🤖 AI Explained
Emerging area 6 min read

Human Feedback Operations

Human review of AI output is not a checkbox — it's an operational discipline with its own failure modes. Reviewer quality degrades over time, labels drift, and retraining on degraded data makes models worse. This module covers the workflows, tooling, and quality controls that keep human feedback reliable.

Layer 1: Surface

Every RLHF pipeline, every fine-tuning job, every model improvement driven by human feedback is only as good as the feedback itself. If the feedback is inconsistent, biased by fatigue, or drifted from the guidelines — the model learns the wrong thing.
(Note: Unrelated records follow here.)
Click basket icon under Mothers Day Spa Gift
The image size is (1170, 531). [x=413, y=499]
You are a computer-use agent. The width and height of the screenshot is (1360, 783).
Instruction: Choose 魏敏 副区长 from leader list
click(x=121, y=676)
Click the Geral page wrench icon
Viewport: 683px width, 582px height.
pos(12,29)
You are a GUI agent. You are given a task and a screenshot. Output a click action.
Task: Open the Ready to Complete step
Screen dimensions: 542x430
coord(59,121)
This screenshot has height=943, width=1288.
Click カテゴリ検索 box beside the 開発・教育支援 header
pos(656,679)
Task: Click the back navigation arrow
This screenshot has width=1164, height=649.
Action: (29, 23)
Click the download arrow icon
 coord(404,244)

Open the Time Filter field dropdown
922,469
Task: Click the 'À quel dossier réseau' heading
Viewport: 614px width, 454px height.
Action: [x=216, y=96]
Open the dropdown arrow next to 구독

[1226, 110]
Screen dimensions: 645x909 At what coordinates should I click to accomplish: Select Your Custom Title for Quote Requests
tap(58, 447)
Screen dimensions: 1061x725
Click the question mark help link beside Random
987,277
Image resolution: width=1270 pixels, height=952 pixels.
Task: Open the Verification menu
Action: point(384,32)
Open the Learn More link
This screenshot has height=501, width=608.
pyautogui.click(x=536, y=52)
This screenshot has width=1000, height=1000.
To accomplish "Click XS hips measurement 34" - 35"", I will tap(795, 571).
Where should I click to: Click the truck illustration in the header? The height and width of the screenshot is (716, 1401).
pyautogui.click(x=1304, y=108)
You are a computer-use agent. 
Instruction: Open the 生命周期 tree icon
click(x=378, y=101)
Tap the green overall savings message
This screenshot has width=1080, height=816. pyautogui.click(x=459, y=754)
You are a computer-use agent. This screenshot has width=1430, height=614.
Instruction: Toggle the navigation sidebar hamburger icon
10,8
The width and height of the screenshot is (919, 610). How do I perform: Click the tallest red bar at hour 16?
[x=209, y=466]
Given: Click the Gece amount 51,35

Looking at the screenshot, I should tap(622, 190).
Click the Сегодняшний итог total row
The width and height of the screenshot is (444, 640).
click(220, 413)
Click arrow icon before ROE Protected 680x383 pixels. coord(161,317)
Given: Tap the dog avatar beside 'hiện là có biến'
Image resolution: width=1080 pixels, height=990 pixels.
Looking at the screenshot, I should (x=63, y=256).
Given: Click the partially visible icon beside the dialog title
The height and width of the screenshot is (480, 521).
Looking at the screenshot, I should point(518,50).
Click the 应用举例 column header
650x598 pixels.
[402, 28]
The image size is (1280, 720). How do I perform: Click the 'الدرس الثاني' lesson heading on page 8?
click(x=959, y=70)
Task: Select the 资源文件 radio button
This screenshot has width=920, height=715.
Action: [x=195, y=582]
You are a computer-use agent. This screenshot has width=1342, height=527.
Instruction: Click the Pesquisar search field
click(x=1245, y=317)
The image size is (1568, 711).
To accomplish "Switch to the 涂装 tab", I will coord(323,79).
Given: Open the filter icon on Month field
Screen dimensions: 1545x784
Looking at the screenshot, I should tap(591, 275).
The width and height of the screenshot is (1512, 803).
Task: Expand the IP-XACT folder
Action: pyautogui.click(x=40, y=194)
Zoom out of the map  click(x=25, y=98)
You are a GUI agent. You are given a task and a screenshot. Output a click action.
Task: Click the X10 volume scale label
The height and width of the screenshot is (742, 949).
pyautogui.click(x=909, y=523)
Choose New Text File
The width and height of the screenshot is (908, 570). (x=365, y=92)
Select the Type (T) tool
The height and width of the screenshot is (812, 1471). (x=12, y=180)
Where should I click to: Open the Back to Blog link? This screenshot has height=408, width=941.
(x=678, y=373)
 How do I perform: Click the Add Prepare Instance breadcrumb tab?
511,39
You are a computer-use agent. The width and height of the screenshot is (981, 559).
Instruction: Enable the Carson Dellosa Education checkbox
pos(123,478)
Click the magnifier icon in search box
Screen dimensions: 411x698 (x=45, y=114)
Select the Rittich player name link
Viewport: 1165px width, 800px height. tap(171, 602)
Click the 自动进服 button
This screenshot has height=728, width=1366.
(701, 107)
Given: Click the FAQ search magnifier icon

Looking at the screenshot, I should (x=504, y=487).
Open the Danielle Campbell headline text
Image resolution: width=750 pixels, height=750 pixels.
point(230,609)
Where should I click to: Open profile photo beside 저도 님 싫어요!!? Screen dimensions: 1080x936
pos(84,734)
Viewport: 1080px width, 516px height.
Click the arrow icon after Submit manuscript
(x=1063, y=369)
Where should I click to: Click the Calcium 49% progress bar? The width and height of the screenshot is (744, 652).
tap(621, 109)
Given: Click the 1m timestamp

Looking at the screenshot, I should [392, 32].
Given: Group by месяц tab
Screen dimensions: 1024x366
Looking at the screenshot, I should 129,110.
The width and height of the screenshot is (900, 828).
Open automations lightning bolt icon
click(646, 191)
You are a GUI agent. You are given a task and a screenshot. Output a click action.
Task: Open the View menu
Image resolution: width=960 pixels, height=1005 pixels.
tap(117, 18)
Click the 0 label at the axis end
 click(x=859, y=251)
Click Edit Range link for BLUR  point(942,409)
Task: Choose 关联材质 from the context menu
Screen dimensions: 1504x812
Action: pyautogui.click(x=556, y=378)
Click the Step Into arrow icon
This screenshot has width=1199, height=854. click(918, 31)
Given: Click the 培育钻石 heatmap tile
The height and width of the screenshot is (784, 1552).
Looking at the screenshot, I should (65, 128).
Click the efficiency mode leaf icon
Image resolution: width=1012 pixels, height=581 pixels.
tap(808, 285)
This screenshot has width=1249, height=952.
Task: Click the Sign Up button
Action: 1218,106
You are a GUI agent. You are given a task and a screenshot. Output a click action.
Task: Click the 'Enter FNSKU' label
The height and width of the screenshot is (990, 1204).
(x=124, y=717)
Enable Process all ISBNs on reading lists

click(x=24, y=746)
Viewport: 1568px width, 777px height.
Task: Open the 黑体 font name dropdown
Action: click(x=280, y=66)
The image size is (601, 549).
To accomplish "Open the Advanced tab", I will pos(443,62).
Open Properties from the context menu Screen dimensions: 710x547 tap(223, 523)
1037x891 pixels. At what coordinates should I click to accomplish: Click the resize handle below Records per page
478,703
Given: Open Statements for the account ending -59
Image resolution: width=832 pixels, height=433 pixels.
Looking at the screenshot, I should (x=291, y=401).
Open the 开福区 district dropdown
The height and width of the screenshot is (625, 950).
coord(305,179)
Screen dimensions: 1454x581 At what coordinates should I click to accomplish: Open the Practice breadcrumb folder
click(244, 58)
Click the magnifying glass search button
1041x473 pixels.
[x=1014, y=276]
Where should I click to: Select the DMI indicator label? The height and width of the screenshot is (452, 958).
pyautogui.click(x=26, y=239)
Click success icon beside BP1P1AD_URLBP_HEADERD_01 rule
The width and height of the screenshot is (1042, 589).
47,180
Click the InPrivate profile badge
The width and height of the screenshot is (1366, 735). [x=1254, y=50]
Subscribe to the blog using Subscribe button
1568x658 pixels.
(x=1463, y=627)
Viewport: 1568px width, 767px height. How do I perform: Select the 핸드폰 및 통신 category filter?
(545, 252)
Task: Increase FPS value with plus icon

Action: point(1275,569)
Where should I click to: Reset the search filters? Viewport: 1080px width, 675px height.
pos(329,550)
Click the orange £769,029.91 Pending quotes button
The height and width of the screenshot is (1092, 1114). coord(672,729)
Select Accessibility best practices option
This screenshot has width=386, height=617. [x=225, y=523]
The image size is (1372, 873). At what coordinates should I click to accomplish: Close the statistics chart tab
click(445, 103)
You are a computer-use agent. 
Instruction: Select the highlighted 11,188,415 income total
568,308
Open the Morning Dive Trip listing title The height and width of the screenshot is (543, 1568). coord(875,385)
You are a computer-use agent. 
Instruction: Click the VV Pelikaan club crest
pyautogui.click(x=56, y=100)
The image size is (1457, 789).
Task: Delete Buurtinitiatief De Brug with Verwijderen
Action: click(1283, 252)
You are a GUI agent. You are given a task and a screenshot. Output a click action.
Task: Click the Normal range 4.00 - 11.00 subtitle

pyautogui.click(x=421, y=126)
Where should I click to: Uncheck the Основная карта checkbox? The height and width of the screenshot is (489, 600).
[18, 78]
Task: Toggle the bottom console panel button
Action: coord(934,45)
The four ways human feedback degrades:

Failure modeWhat it looks likeWhen it happens
Reviewer fatigueLater cases in a session rated more lenientlyAfter ~2 hours of continuous review
Guideline driftDifferent reviewers interpret ambiguous cases differently over timeWithout regular calibration sessions
Heuristic shortcuttingReviewers learn to pattern-match on surface features instead of reading carefullyAfter a few weeks on the same task
Label distribution shiftApproval rates change without an underlying quality changeWhen reviewer pool or task difficulty changes

The compounding danger: if you retrain on degraded labels, the model learns the degraded signal. The next batch of human reviewers see model outputs influenced by that training, and label them relative to that degraded baseline. The quality floor drops with each cycle.

What a functional human feedback operation looks like:

  [Model output queue]


  [Reviewer assignment]   ← based on expertise, workload, blind rotation


  [Review + label]


  [Adjudication]          ← resolves disagreements between reviewers


  [Agreement tracking]    ← flags reviewers or cases that disagree frequently


  [Calibration sessions]  ← periodic re-alignment on edge cases


  [Training data export]  ← only high-confidence, adjudicated labels

Production Gotcha: Most teams treat human-in-the-loop as a binary concept. In practice, reviewer quality degrades over time: reviewers develop heuristics, become fatigued, and drift in their interpretation of labelling guidelines. Without adjudication policy and periodic calibration, human feedback data silently degrades — and retraining on it makes the model worse.


Layer 2: Guided

Inter-annotator agreement

Before you trust your labels, measure agreement between reviewers. The standard metrics are Cohen’s kappa (two reviewers) and Krippendorff’s alpha (multiple reviewers or ordinal scales).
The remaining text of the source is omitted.